Using Predictive Modeling to Predict Failures in Supply Chain
Target Objective
Implementing manufacturing traceability solutions would allow firms to improve data accuracy, reduce human error, increase customer service levels, and save money in lost revenues, recall costs, litigation and fines.
It would also allow firms to prevent quality issues before they occur.
Our focus in this study will be on process control, specifically on predicting failures within processes.
Project Detail
We would like to provide a Markov Decision Process based framework for increasing process reliability and identifying replacement times for components and products before failures.
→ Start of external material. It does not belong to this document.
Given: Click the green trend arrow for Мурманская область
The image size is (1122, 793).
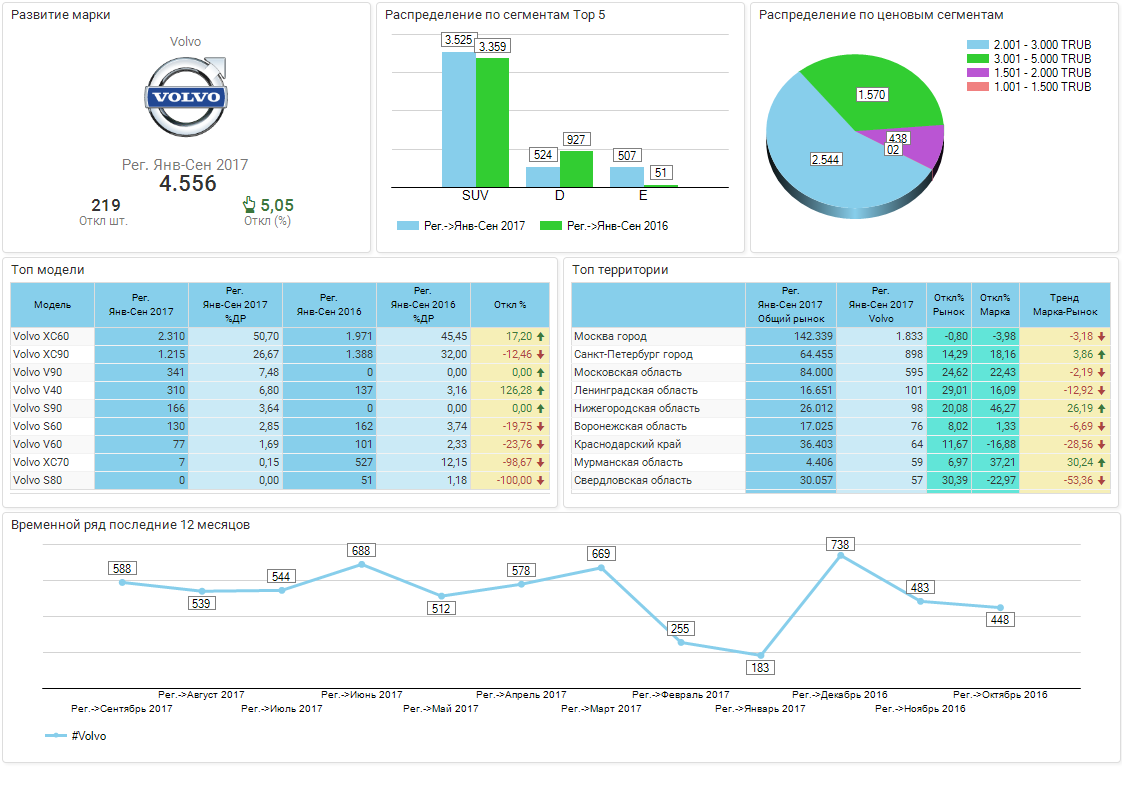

To illustrate, we aim to implement our model on the We Energies data set related to identifying failing meters in an electrical distribution system.
To achieve our goals, we will utilize prescriptive, predictive, and descriptive analytics.
Target Outcomes
Increase equipment and process reliability with prescriptive maintenance;
Minimize the total operational cost for the company given the set of constraints to be satisfied;
Provide dynamic and optimal recommendations and develop a decision support system that can achieve “what-if” analysis.
Build a system that allows real time remote monitoring, asset location and status.
Publish research papers in top operations management journals and develop whitepapers.
Project Team
Kaan Kuzu (Primary Investigator), Associate Professor, Supply Chain, Operations Management & Business Statistics
Primary Investigator Biography
Kaan Kuzu
Associate Professor, Supply Chain, Operations Management & Business Statistics
Dean’s Research Fellow
Education
PhD, Supply Chain Management & Operations Research, The Pennsylvania State University
MBA, Supply Chain Management & Corporate Finance, The Pennsylvania State University
BSc, Industrial Engineering, Bogazici University, Turkey
Areas of Expertise
Dr. Kuzu’s areas of expertise include stochastic and simulation modeling of queuing systems, modeling customer behavior in queues, stochastic and simulation modeling of healthcare operations and supply chain management.